Publicado: 31 may 2026 - 00:40
Opinión José Ángel Vázquez Barquero
Opinión José Ángel Vázquez Barquero | La Región

Hay encuentros que uno agradece de verdad. El Foro organizado esta semana por La Región en Ourense ha sido uno de ellos. Antes de nada: gracias a los organizadores, a quienes me presentaron y, sobre todo, a todos los que se acercaron a escuchar, a preguntar y a debatir. No siempre es fácil encontrar espacios donde hablar de inteligencia artificial sin que la conversación derive hacia el pánico o la euforia. Este fue uno de esos espacios.

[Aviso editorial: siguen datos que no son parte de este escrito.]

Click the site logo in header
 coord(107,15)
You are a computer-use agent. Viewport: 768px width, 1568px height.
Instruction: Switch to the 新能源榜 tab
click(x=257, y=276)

Hubo un momento, a mediados del siglo XIX, en que los primeros telégrafos eléctricos empezaron a cruzar continentes y océanos. Los escépticos los veían como una curiosidad innecesaria; los entusiastas prometían que acabarían con las guerras porque los pueblos se entenderían al instante. Ninguno tenía del todo razón, pero el mundo que vino después ya no se parecía al anterior. La inteligencia artificial nos coloca ante una encrucijada parecida, aunque la pregunta que importa no es si debemos temerla o celebrarla, sino si sabemos lo que queremos de ella.

La velocidad del cambio tecnológico centró buena parte de la conversación. No se trata de una evolución gradual, sino de algo comparable en magnitud a la Revolución Industrial o al Neolítico: transformaciones que no afectan a un sector, sino a la manera en que las sociedades enteras se organizan y piensan. La diferencia es que ahora ocurre en años, no en décadas o siglos.

Frente al miedo a la sustitución, mi planteamiento es otro: la inteligencia artificial no compite con las personas, las amplifica. Pero con una condición. Para que esa expansión funcione, hace falta lo que los investigadores llaman metacognición: la capacidad de pensar sobre cómo uno mismo está pensando. Quien usa estas herramientas sin esa conciencia obtiene respuestas que confirman lo que ya sabía. Quien las usa con espíritu crítico obtiene algo cualitativamente distinto. La herramienta es la misma; la diferencia está en quien la maneja.

En medicina, en derecho, en educación, la IA puede procesar volúmenes de información que ningún ser humano podría abarcar. Pero la decisión final, la empatía ante el paciente, el juicio sobre lo justo, la conexión con el alumno que no entiende por qué razón no entiende, eso sigue siendo territorio humano. No por romanticismo, sino porque son exactamente las tareas para las que los sistemas actuales no están preparados.

El impacto laboral será de transformación, no de sustitución masiva. Las empresas que integran bien la IA no reducen plantillas: aumentan su capacidad, lo que genera más trabajo, distinto al anterior. El reto es formar a las personas para convivir con ella sin perder el mando. Como quien guía un caballo con las riendas en la mano.

En Galicia se sabe bien que observar antes de actuar no es lentitud, sino inteligencia. El marinero lee el horizonte antes de soltar amarras; el labrador espera el momento exacto antes de sembrar. Esa mirada pausada es la que conviene aplicar ahora: ni entusiasmo sin criterio ni rechazo por inercia. La pregunta que queda abierta no es si cambiarán las cosas, sino quién decidirá en qué dirección.